House churches

Published December 2, 2008

Hong Kong
Recently elected leaders of China’s officially-sanctioned Protestant churches have said they care about house churches that sometimes operate underground and that they are willing to provide them with Bibles.”For those house churches without registration, we will try our best to be with them, to recognize them and to help them, so long as they have an orthodox faith, don’t stray from the truth and don’t follow heretics,” Elder Fu Xianwei, chairperson of the National Three Self Patriotic Movement (TSPM), told some 200 Hong Kong church leaders at an Oct. 22 seminar titled “Chinese Church – New Leaders, New Challenges”.

The 12 member-delegation of TSPM and China Christian Council paid their first visit to Hong Kong and Macau from Oct. 16-19 since assuming the national leadership of their church organizations in January. Fu, the leader of the delegation, said that CCC/TSPM was willing to help house churches by, for example, providing them with Bibles, and also desired to work with them in building the Chinese Protestant church.    

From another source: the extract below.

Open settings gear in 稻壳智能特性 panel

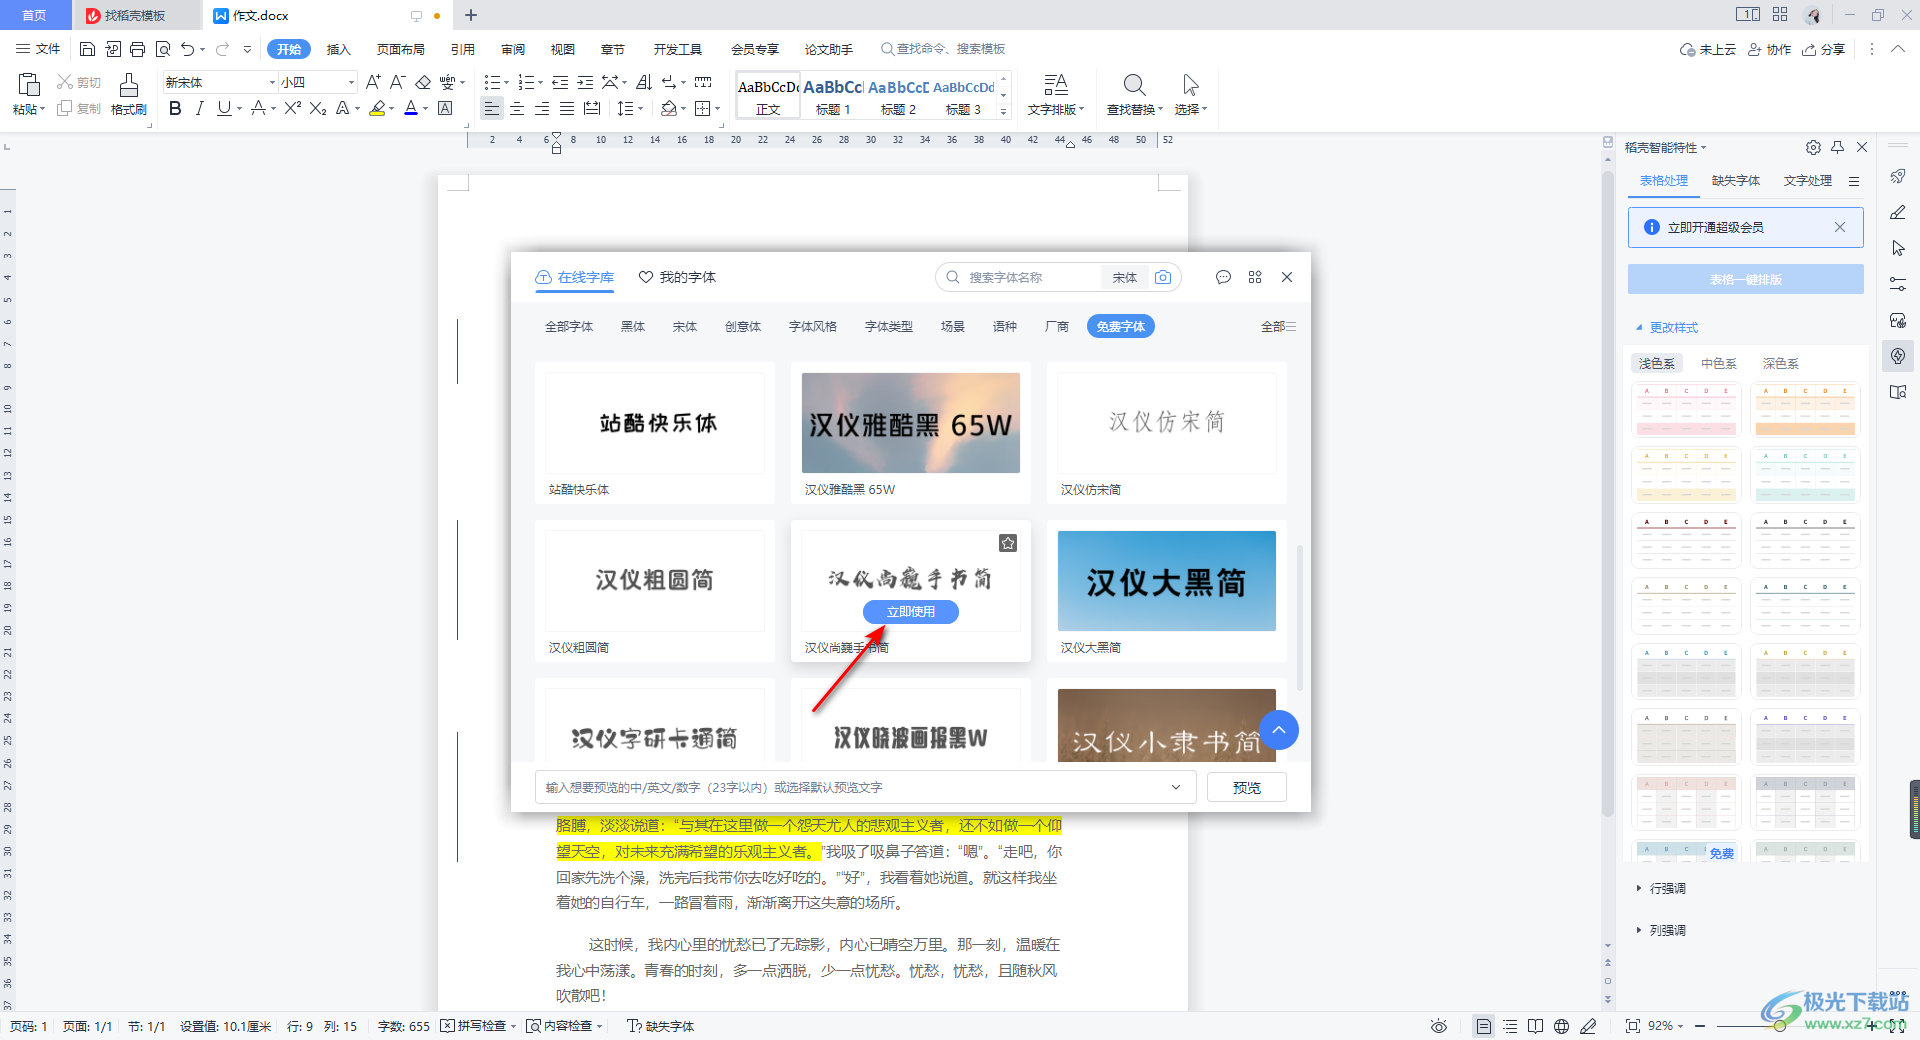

The officially-sanctioned Chinese Protestant church estimates there are at least 18 million Protestants in China, but many other Christians belong to “house” or underground churches, say some analysts. The Three-Self Patriotic Movement was conceived in 1951 and formed in 1954 as the only legitimate umbrella for Protestant activities. The China Christian Council emerged with the support of the TSPM after China’s Cultural Revolution from 1966 to 1976, when the expression of religious life was effectively banned.